Once again I would like to appreciate writer to prove with numbers and provide new approach to Gasprom’s “market price” . So, when you hear “economical reasons” of Gasprom you should remember and sing “I dont wanna hear it”. There is a good saying “Fool me once shame on you, fool me twice shame on me.”
One of the points that Gazprom and its acolytes attempt to use to gull the lazy minded is that there is a symmetry between Europe and Russia/Gazprom. Europe has one major supplier–Russia–but Russia has only one consumer–Europe. I have even seen the term “bilateral monopoly” used in this context. Relatedly, Gazprom constantly retorts “security of demand” whenever Europeans have the temerity to question the security of their Russian supplies, suggesting that Gazprom is as vulnerable to opportunistic behavior by its customers as are its customers to a gas shutoff by Gazprom.

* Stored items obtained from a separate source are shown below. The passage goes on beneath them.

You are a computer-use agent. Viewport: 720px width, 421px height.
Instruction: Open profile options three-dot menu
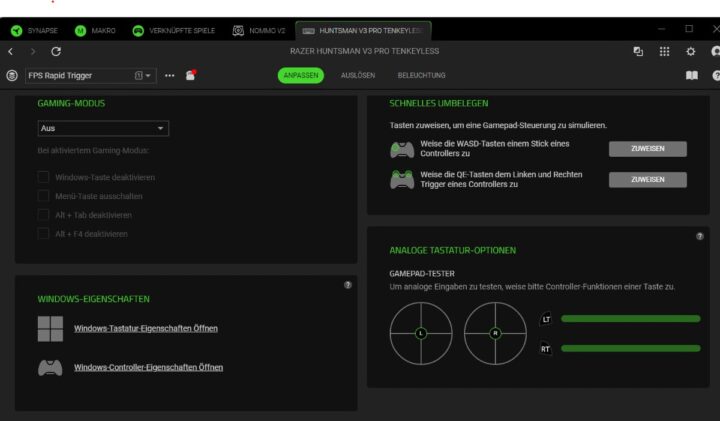pos(169,75)
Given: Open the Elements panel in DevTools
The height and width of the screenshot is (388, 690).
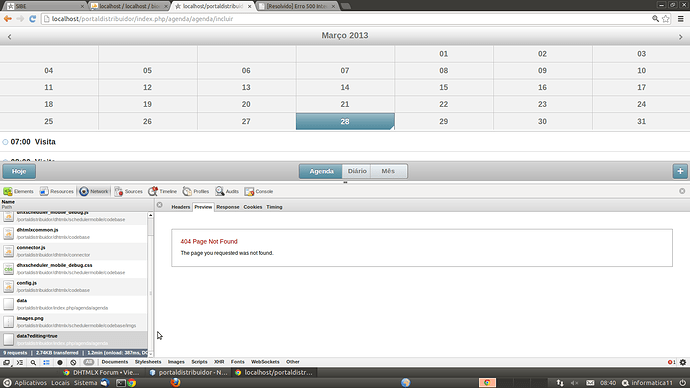Looking at the screenshot, I should [18, 191].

Strike up another chorus of “I don’t wanna hear it!” Europe is not a monolithic entity in the same way Gazprom is. Not only are there several handfuls of European countries, each of whom pursue their own interests (EU rhetoric to the contrary), but even within most European countries there are multiple consumers of gas, including utilities and industrial consumers. That is, the demand side is relatively fragmented and competitive compared to the supply side. Moreover, Gazprom is a past master at playing off one European government against the other, and European companies against one another. Divide and conquer is an old game, and Gazprom/Russia play it well. Sad to say, they are aided in this by short sighted, cynical European governments. As Samir notes, the French just cut their own deal with Gazprom. Germany has been a major enabler, although Angela Merkel is pulling back somewhat. The question remains, however, as to whether she can overcome the influence of the German banking and industrial establishment, which has a long history of cynical dealings with Russia (as during the early Bolshevik period immediately following Brest-Litovsk). The Italians have also been major collaborators.

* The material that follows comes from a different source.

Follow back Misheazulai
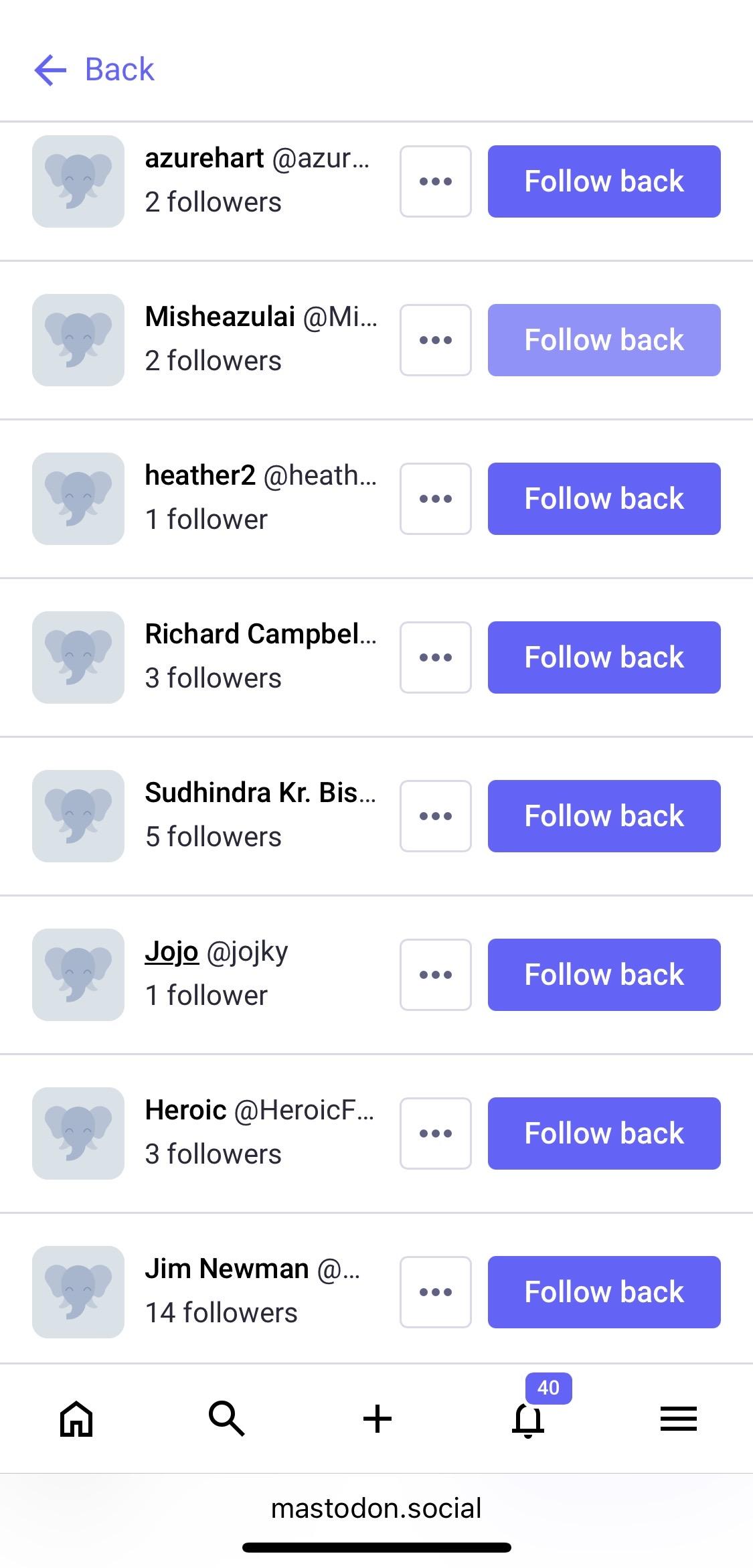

Thus, there is no symmetry between the monolithic Russian supply side and the fragmented European demand side, and Putin’s/Gazprom’s repeated attempts to assert such balance where none exists is further evidence of their disingenuousness. Actually, I can tolerate that; I don’t blame the wolf for its nature. What I cannot tolerate is the failure to think by those in the west who parrot such nonsense.